21 February 2016

Opera: Black Caesar




"I will now turn aside and see this great sight. . ."

For Moses it was the Burning Bush. For me earlier tonight, it was the Esquire Theatre's midnight showing of BLACK CAESAR, an amazing, brutal, and yes, operatic Blaxploitation film starring Fred Williamson.

The film, from 1973, is a straight-up gangster film played out with black characters. It depicts the rise to power of the 1950s shoeshine boy, Tommy Gibbs (Williamson), who finally becomes the big boss up in Harlem. Astonishingly, it prefigures Denzel Washington in AMERICAN GANGSTER (2007), the lineaments of the plot being similar. Some scenes  echo The Godfather, which came out the previous year. But even more I found myself thinking of the classic gangster pictures of the 1930s. I later read that, indeed, the film is a remake of 1931's LITTLE CAESAR. Oooooh, of course!

The film is awash with extremely red blood, full of violence and brutality, often with pumped-up racial stereotypes and liberal use of the now-proscribed 'n'-word. Irony and raw emotionalism team together to deliver punches that are normally the soup of grand opera. Witness the scene where Tommy, now the fabulously wealthy mob boss, drives his estranged father out to the skeleton wreck of the tenement in which Tommy lived as a boy with his mother, while the father was absent. In a tense scene played out there, Tommy holds a gun on the old man while the two trade barbs about the tragedy that was Tommy's childhood.

SPOILER ALERT.  

But most impressive is the film's setup and the climax that follows from it. At the beginning, Tommy is ostensibly making his living as a shoeshine boy on the streets of Harlem. We see that even at that young age he is assisting the local mob and corrupt cops. When he goes to deliver a cash payment to the worst of these white racist cops, the cop, McKinney, beats him senseless with his billy club, breaking Tommy's leg in the process.

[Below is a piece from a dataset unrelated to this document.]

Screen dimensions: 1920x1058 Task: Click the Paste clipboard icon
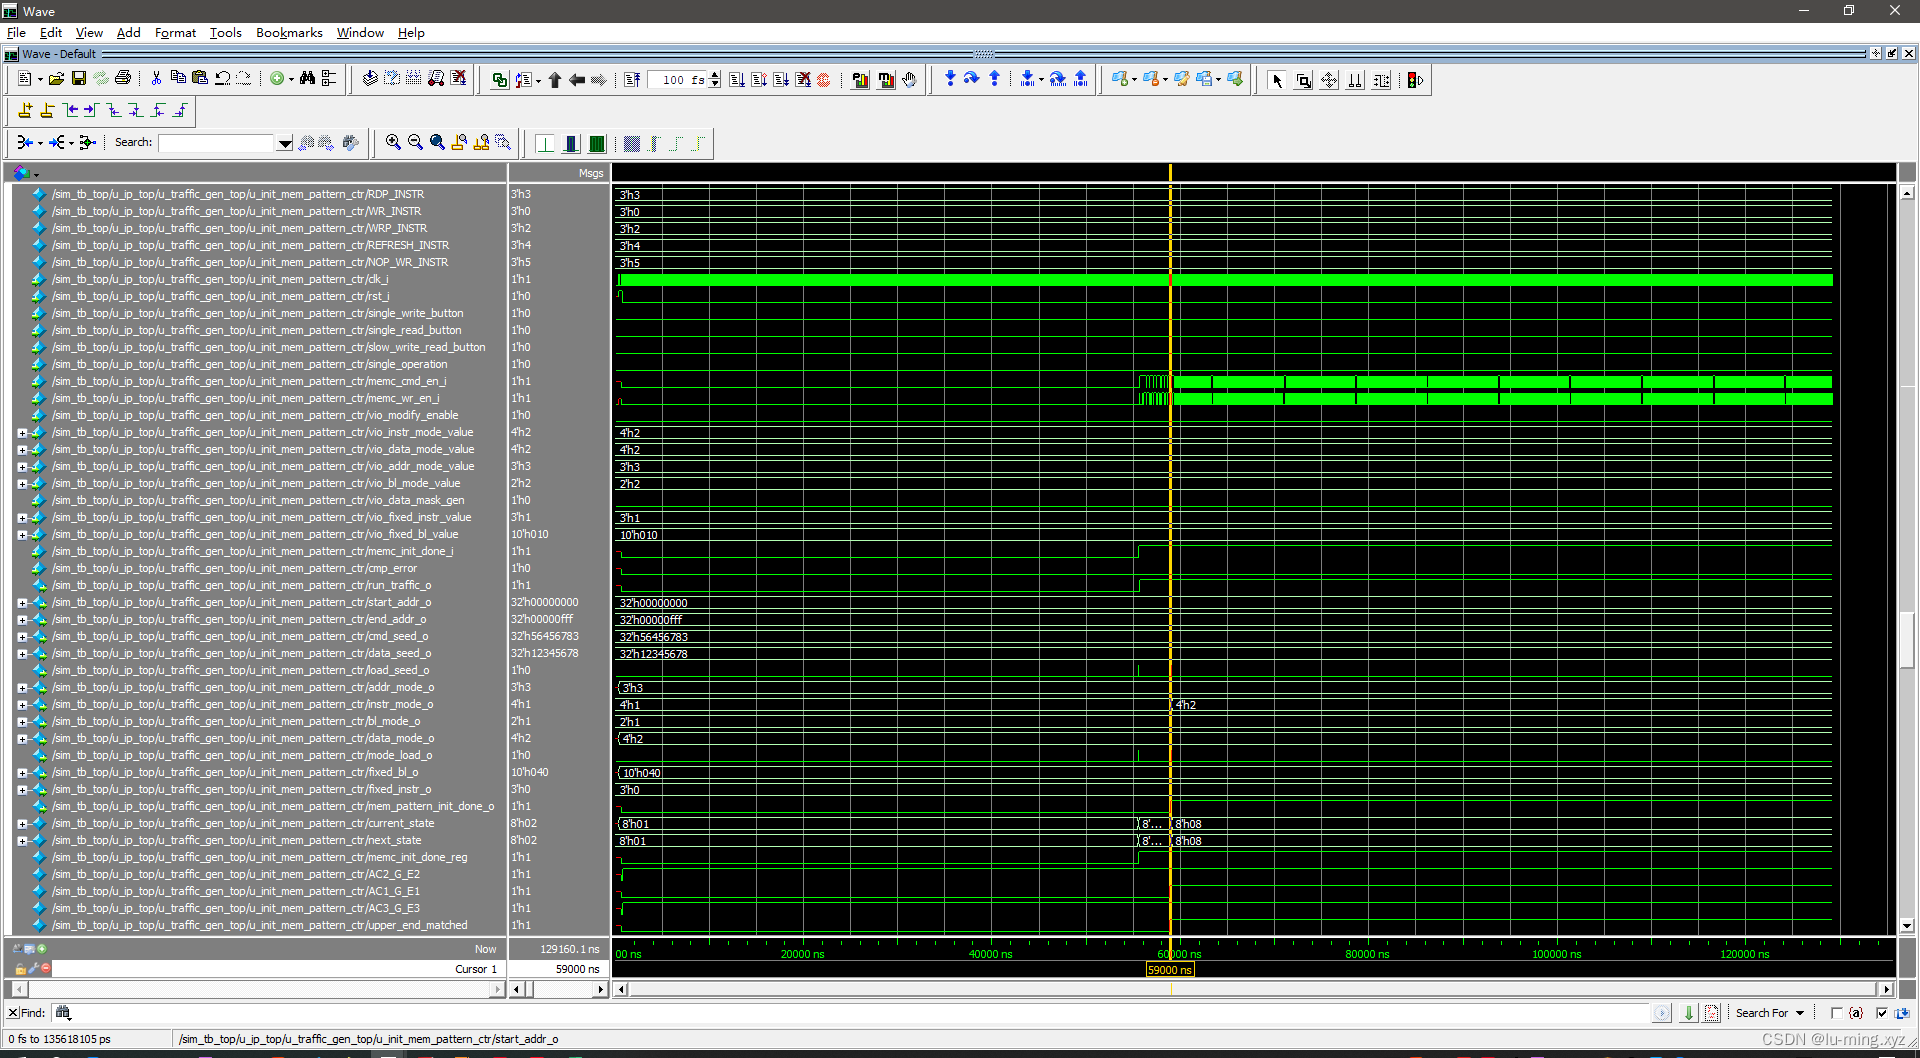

After much mayhem and Tommy's rise to Black Godfather status, he finally gives the bad cop his comeuppance. In a gloriously over-the-top scene, he thrashes the cop with his old shoeshine box, then brutally blacks the cop's face with shoe polish, making him sing "Mammy. . .Alabammy!" while he clubs him to death with said shoeshine box!  

Now THAT'S opera!  

1 comment:

  1. Wow! Thanks for a great review, Jim. I love those 30's gangster films. I need to see this one.